You think you know your friends fairly well. You’ve talked through long car drives; you brought them Alpine that one time they were crying (just a little, but still); you’ve slowly adopted their mannerisms, morphing into one indistinguishable presence. Ask yourself, though: do you really — like, really, truly — know your friends until you’ve seen them struck down by a vicious 24-hour stomach bug?
For context: yes, it was entirely my fault — I was patient zero, and I infected, over several days, eight of my friends while on a trip to Montreal. It’s not something I’m proud of. They all succumbed in their own unique ways, but, ultimately, inevitably, they all did succumb to the horror that is gastroenteritis.
Watching my friends projectile vomit, I realized: It’s hard to pretend to be someone else when you’re vigorously emptying your stomach of its contents. All pretenses are dropped pretty quickly. Some people, I found, insist on sleeping on the floor when they’re feeling truly awful, out of a masochistic insistence on containing the illness; some people ask for Gatorade, even though there’s Powerade readily available.

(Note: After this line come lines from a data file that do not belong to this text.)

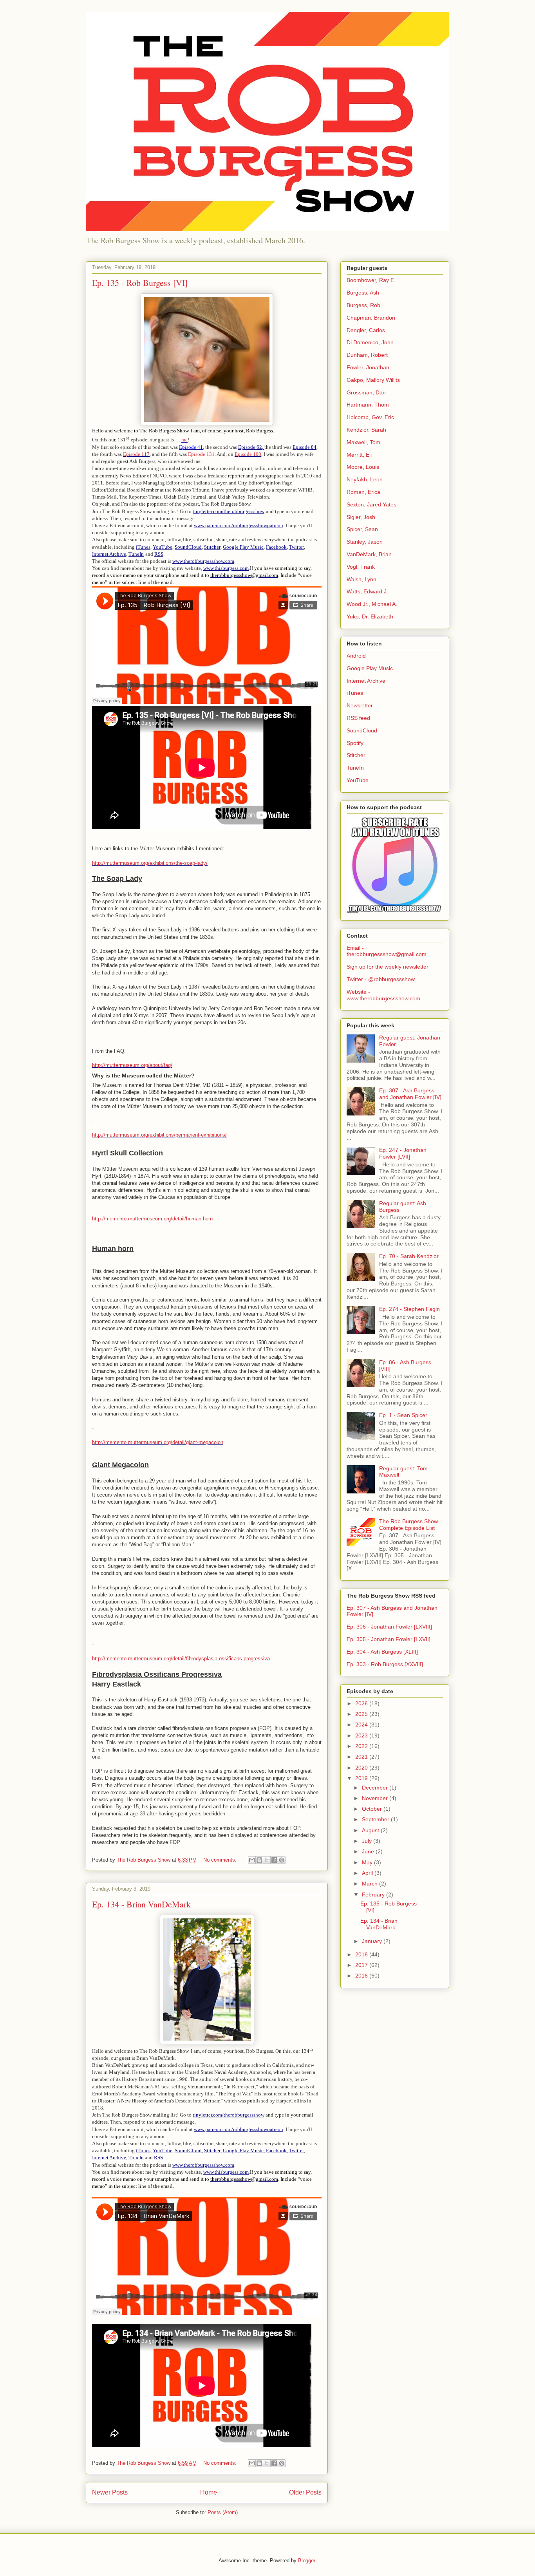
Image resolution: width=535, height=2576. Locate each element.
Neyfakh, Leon (365, 479)
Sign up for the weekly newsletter (387, 967)
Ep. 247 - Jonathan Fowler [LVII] (403, 1153)
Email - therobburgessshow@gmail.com (387, 951)
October (372, 1809)
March (370, 1883)
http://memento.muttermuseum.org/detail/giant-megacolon (157, 1442)
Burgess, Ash (363, 292)
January (372, 1941)
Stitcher (356, 755)
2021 (362, 1756)
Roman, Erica (363, 492)
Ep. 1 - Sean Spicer (403, 1415)
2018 (362, 1954)
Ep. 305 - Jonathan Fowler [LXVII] (388, 1639)
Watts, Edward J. (367, 591)
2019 (362, 1778)
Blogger (306, 2560)
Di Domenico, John (370, 342)
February (374, 1894)
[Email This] (252, 1860)
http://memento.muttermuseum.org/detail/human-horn (152, 1219)
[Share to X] (267, 1860)
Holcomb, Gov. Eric (370, 417)
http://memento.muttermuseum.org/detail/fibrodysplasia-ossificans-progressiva (181, 1658)
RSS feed (358, 718)
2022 (362, 1746)
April (368, 1873)
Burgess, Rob (363, 305)
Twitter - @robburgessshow (381, 979)
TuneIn (355, 768)
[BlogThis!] (259, 1860)
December (375, 1787)
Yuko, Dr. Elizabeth (370, 616)
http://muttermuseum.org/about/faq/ (132, 1065)
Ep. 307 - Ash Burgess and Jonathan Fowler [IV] (410, 1093)
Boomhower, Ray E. (371, 280)
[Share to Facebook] (274, 1860)
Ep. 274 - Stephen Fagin (409, 1309)
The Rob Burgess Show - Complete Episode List (410, 1524)
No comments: (220, 1860)
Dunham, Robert (367, 355)
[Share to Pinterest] (282, 1860)
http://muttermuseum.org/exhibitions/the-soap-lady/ (150, 863)
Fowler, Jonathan (368, 367)
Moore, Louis (363, 467)
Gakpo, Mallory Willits (373, 380)
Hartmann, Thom (368, 404)
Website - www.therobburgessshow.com (383, 995)
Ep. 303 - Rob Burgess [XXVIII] (385, 1664)
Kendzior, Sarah (366, 430)
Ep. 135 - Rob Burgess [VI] (140, 282)
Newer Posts (110, 2492)
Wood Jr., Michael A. (372, 604)
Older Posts (305, 2492)
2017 (362, 1965)
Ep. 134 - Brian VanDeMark (141, 1904)
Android (356, 656)
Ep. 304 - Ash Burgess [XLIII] (382, 1652)
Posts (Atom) (223, 2512)
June (369, 1851)
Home (208, 2492)
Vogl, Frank (361, 567)
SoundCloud (362, 730)
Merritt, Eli (359, 455)
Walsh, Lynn (361, 579)
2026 (362, 1703)
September (376, 1819)
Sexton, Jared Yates (371, 504)
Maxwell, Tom (363, 442)
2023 (362, 1735)
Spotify (355, 743)
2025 (362, 1714)
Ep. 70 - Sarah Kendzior (409, 1256)
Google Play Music (370, 668)
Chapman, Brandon (371, 318)
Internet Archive (366, 681)
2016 (362, 1975)
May (368, 1862)
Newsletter (360, 705)
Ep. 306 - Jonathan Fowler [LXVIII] (389, 1626)
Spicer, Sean (362, 529)
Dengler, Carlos (366, 330)
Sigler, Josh (361, 517)
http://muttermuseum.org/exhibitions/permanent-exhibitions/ (159, 1135)
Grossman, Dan (366, 392)
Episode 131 (201, 454)
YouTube (358, 780)
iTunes (355, 693)
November (375, 1798)
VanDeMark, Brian (369, 554)
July (367, 1841)
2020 (362, 1767)
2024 (362, 1724)
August (371, 1830)
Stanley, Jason (365, 542)
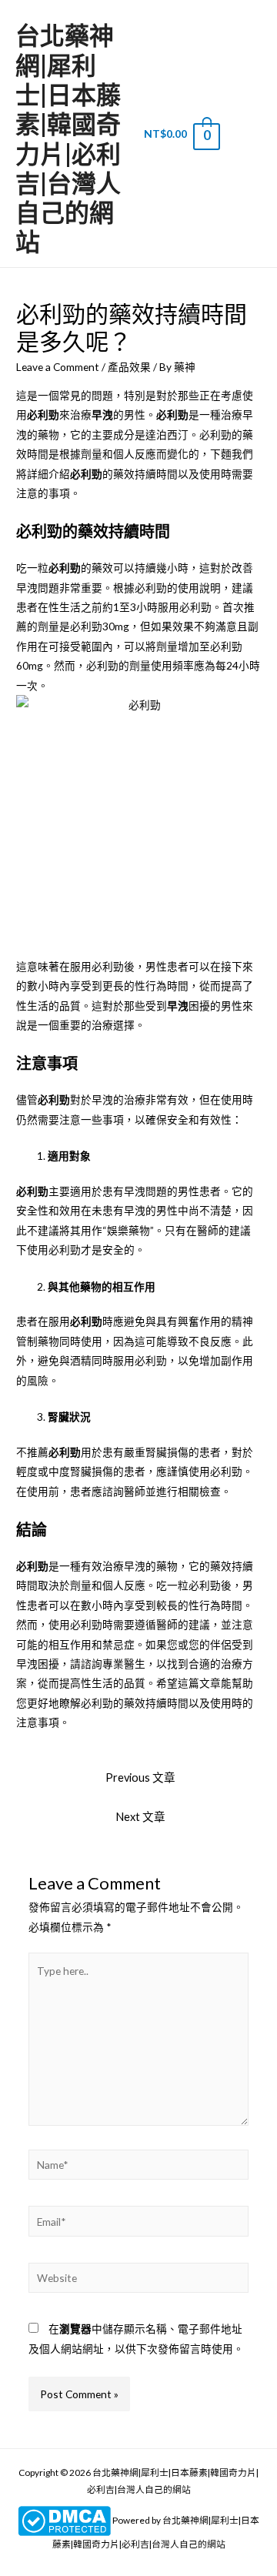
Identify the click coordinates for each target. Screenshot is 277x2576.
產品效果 (129, 366)
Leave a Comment (57, 366)
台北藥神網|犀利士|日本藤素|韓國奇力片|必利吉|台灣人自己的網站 (68, 138)
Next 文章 (140, 1816)
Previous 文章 (140, 1777)
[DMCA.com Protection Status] (64, 2520)
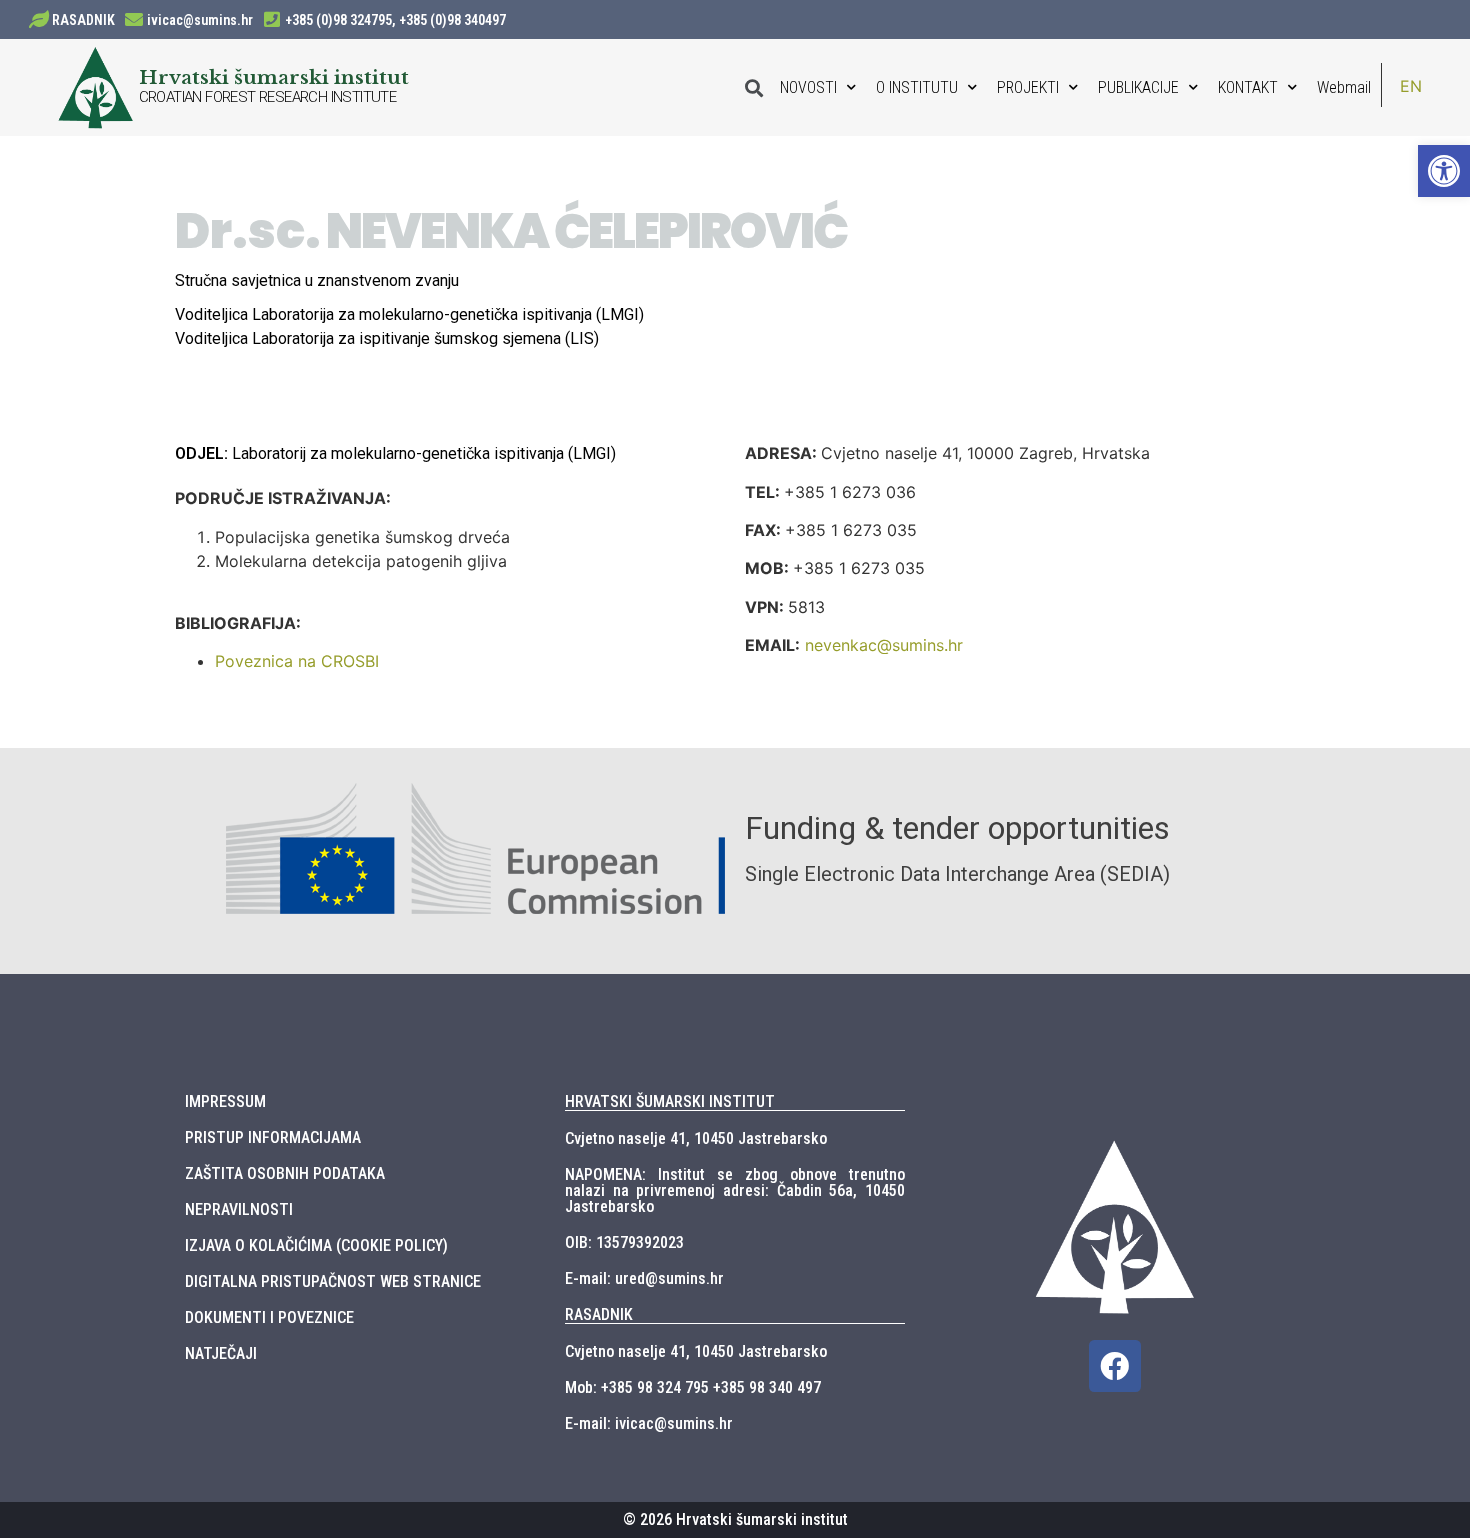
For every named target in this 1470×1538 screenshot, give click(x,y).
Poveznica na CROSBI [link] (297, 661)
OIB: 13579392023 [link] (624, 1242)
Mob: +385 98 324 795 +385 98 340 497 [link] (693, 1387)
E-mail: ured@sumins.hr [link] (644, 1278)
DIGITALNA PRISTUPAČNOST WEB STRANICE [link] (333, 1281)
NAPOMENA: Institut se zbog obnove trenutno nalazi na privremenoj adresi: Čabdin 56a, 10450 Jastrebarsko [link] (735, 1190)
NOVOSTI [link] (808, 87)
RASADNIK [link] (83, 20)
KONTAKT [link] (1248, 87)
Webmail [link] (1344, 87)
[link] (1444, 171)
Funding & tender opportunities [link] (957, 828)
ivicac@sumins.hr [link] (200, 20)
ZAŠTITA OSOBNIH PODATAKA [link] (285, 1173)
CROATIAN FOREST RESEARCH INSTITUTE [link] (268, 97)
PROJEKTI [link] (1028, 87)
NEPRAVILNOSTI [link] (239, 1209)
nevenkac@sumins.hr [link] (884, 645)
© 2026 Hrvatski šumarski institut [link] (735, 1519)
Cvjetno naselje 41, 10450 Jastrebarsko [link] (696, 1138)
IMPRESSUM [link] (225, 1101)
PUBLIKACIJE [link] (1138, 87)
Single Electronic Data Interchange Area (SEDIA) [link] (957, 874)
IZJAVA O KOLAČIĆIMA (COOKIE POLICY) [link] (316, 1245)
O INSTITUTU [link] (917, 87)
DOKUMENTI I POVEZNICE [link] (269, 1317)
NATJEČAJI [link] (221, 1353)
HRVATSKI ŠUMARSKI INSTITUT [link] (670, 1101)
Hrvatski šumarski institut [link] (274, 77)
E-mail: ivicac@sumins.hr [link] (649, 1423)
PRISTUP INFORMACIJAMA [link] (273, 1137)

To each their own.
What became most apparent throughout this prolonged period of infection, though, was the myriad ways that the people around you can show you they care. Small gestures take on immense meaning when you’re immobilized by nausea. I truly believe that you have not known real gratitude until you’ve woken up to find your best friend handing you two Powerades — not the stupid small ones, either, the good kind with the twisty top — and a cup of ginger tea.
Who takes care of you, and how they do so — things that matter, unceremoniously uncovered by a common stomach bug. Of course, in my last week of break, I got the flu, probably as payback for the scarily aggressive stomach bug I unleashed. The flu is as lazy and meandering as the stomach bug is rapid — I was sick for days. I truly couldn’t leave my bed. I had weird, feverish dreams that involved rotting teeth and deep-sea hunting for fish. I went to urgent care and discovered that they have Bibles in their waiting rooms, which struck me as uncomfortably morbid.